### Task
Look through the material that follows and show every line with the string "Check".

### Data for this exercise

BEGIN

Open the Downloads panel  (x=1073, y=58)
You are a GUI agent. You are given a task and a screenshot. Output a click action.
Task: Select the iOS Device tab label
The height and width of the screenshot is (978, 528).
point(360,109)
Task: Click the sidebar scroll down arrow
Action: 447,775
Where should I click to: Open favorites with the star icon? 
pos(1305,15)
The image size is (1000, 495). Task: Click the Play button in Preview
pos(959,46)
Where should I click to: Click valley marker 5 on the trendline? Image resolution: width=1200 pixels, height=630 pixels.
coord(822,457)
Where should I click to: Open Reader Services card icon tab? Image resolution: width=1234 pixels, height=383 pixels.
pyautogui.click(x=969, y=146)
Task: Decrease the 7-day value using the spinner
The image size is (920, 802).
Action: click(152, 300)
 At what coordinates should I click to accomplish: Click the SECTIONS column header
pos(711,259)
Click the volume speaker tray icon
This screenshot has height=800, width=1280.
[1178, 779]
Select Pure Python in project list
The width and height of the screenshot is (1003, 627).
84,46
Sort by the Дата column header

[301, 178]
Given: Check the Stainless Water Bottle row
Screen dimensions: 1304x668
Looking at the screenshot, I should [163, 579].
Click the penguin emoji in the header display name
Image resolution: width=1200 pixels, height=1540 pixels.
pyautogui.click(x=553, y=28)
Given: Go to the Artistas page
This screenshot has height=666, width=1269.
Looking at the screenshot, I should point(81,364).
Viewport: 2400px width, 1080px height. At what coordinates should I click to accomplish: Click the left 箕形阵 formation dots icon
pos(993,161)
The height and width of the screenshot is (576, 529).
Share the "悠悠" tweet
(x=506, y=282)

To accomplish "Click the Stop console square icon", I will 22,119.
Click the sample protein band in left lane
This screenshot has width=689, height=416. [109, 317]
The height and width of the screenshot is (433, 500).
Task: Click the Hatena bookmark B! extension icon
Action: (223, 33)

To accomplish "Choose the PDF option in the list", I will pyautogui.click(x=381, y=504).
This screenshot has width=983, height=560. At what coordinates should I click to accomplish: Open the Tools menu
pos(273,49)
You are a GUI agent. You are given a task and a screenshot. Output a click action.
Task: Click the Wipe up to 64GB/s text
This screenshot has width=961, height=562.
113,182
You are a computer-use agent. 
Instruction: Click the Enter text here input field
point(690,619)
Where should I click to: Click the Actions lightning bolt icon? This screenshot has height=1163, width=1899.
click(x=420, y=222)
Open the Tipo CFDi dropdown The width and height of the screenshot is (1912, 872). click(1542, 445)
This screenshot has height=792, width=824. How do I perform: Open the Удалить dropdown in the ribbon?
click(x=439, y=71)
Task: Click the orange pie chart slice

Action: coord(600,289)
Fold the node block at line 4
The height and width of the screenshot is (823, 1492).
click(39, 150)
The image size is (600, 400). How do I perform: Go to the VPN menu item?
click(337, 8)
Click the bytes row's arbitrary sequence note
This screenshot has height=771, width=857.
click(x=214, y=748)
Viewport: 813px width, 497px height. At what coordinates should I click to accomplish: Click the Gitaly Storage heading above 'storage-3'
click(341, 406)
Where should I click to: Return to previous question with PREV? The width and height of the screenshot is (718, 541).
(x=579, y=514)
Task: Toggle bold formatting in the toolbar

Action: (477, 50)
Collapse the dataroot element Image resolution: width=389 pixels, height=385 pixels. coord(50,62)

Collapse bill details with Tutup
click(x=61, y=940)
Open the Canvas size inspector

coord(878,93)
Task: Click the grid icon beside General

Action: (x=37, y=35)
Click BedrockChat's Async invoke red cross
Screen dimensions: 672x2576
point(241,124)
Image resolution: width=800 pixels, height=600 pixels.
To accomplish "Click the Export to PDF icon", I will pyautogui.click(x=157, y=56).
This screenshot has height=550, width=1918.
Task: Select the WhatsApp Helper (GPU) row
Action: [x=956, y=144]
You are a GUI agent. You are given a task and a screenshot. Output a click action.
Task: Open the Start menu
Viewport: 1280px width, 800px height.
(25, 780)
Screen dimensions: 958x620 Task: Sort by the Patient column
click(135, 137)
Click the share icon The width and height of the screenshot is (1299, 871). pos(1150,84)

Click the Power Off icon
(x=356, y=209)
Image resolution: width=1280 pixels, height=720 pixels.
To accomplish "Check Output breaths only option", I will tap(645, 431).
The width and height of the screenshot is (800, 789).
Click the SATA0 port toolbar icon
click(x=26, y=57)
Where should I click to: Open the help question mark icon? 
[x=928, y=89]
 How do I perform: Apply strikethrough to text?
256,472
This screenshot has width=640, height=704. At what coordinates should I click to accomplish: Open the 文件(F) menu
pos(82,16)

END

### Response to the task
Given: Check the Stainless Water Bottle row
To accomplish "Check Output breaths only option", I will tap(645, 431).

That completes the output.